Week Five: Research of Final Topic

After completing my preliminary research, I have eliminated two possible topics for my final project, I have decided to look more in to segregation and then eventually integration in schools in Washington DC. Just in my preliminary research I found an ample amount of information on this topic. I will continue my research on this topic by looking through the website I found ran by the Smithsonian Museum of American Art.  This website offered a substantial amount of information on this one topic, such as supreme court cases and information on schools before and after integration. After that I would continue my research on the site for the Library of Congress. This site offers primary and secondary sources from pictures, to books, to newspaper articles. From this site I can really learn what the conditions were like at the time from first hand accounts. Also I can learn what scholars think of segregation now focusing primarily in the nation’s capital. Finally I will conclude my extensive research by logging on to George Mason University libraries’  home page and then search the database “American: History and Life.”  Then I will complete a boolean search for topics such as segregation and schools and Washington DC. This will also provide me with primary and secondary sources. The primary sources will give me insight on what was actually occurring within the capital at the time. The secondary sources will show what scholars believe happened, as well as how segregation has effected the nation capital’s schools today.

One Response to “Week Five: Research of Final Topic”

  1.   leeanncafferata
    February 25th, 2014 | 3:37 pm       Reply

    You have a broad research plan, and that’s good. Now it’s time to define exactly what it is you’re researching. Desegregation of schools in the city is a huge topic and it covers a long time period. What’s your question then? Are you interested in the legal battle? Are you interested in any of the leaders in the battle? In the laws? In how desegregation played out in a particular school or neighborhood?

    After you decide what might be particularly interesting to you, you’ll still want to narrow, narrow, narrow your question.

    I was curious that you’d start at the Museum of American Art.
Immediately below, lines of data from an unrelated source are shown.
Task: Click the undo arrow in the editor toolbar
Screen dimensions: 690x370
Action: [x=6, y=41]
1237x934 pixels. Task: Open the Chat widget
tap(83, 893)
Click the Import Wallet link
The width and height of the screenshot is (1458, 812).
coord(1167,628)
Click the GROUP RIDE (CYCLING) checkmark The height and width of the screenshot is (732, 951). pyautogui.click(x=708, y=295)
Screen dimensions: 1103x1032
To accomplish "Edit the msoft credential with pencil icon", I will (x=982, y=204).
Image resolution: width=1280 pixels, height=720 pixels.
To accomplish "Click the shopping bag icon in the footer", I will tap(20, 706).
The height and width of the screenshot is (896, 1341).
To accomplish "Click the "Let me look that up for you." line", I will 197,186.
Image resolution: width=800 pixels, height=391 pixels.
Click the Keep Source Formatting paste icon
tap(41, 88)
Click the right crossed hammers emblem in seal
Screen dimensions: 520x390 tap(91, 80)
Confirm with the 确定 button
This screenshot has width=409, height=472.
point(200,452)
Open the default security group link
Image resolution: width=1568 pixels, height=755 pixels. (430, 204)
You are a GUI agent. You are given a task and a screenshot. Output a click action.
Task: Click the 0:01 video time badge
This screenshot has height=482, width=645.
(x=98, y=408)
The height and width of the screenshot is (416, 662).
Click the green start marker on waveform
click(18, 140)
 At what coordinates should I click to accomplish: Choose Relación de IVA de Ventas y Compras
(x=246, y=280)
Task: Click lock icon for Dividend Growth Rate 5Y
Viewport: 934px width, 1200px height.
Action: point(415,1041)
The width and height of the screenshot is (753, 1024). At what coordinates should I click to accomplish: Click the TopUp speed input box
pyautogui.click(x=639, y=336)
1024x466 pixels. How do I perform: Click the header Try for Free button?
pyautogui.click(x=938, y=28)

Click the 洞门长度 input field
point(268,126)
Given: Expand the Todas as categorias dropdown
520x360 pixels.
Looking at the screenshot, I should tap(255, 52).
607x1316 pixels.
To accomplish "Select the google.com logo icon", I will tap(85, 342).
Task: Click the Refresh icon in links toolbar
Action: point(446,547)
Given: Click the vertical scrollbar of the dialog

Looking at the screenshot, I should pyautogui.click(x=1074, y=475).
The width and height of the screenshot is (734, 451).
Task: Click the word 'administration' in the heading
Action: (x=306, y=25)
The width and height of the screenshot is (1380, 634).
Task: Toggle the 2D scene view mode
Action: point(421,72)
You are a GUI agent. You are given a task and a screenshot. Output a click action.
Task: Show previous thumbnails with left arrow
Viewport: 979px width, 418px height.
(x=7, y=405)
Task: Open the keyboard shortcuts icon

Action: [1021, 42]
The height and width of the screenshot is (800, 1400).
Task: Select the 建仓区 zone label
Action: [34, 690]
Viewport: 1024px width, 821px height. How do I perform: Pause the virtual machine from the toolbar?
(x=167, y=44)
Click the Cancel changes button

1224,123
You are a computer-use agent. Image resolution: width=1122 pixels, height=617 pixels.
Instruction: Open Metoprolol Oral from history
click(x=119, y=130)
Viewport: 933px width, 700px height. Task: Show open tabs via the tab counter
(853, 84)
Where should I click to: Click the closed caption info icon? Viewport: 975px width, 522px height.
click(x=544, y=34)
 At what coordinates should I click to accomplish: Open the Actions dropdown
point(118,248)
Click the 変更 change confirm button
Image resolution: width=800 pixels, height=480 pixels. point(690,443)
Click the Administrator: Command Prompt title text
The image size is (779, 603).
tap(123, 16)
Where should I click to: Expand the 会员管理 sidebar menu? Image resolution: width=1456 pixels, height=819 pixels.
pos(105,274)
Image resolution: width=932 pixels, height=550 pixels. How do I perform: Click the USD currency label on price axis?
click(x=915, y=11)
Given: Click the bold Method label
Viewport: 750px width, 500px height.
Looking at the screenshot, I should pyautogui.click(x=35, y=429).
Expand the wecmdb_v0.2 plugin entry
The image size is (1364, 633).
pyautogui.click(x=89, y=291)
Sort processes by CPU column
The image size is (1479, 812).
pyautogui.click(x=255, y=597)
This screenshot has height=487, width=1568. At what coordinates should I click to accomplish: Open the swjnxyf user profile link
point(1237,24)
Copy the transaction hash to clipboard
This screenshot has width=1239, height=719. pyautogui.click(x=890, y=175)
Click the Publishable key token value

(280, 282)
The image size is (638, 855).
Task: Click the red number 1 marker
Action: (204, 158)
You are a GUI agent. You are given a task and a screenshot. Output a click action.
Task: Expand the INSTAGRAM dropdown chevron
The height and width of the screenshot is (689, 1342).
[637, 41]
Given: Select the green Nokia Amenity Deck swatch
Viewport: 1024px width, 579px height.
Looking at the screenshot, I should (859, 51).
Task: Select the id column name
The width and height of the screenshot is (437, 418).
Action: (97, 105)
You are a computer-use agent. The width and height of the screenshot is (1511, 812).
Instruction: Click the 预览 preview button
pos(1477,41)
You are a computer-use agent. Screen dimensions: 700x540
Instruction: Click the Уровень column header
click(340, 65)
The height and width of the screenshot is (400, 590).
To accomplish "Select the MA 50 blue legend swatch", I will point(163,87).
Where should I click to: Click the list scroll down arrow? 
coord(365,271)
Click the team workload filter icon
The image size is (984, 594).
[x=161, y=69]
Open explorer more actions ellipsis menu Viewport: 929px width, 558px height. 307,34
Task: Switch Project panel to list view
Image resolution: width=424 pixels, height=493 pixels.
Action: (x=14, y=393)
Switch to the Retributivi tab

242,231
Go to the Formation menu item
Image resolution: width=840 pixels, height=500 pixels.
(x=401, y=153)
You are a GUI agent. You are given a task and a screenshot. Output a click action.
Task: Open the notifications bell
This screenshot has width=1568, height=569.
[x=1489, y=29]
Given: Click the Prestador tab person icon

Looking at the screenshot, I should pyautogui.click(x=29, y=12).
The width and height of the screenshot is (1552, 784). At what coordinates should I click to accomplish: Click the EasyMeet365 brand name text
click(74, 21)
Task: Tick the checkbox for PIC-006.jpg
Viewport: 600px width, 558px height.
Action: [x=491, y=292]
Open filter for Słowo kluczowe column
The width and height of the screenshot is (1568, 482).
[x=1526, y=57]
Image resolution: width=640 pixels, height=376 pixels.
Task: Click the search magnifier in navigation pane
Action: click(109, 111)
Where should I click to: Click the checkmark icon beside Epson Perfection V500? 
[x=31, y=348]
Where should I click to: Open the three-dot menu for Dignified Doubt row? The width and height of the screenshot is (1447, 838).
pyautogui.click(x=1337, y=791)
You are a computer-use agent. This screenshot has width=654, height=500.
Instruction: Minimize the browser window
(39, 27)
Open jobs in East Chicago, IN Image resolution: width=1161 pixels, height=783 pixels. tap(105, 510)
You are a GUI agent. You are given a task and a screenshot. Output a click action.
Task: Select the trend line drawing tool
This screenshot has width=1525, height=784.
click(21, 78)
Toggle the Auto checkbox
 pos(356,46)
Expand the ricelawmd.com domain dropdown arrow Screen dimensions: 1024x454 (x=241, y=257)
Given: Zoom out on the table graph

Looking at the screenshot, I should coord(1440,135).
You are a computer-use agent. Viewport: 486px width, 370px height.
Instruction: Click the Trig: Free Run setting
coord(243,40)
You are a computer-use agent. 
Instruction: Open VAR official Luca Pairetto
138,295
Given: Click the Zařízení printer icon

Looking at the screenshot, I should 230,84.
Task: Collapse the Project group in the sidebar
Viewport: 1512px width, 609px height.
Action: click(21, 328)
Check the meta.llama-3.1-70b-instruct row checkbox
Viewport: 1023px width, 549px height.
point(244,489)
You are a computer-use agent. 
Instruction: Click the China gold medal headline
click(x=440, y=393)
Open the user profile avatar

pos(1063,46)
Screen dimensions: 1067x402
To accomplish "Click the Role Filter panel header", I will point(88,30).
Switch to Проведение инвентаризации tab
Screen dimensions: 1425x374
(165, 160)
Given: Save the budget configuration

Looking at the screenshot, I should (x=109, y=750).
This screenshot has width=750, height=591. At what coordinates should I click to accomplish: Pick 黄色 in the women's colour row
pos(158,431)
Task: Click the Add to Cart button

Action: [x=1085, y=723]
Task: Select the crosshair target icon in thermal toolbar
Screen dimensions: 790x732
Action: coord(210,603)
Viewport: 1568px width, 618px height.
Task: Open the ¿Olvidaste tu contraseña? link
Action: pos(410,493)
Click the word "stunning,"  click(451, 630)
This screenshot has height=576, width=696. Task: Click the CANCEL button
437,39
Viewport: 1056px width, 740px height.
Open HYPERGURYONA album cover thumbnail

If there is a piece of artwork there that relates to your topic, you could very easily use that as the focus of your inquiry. What does one particular piece of art tell you about the topic of desegregation? How does it interpret segregation/desegregation? What points of view does it bring in. What is the context, the history ofr the painting itself? What was the artist trying to say? That’s a great close reading of a primary source that leads to secondary sources and gives you an fine historical research project.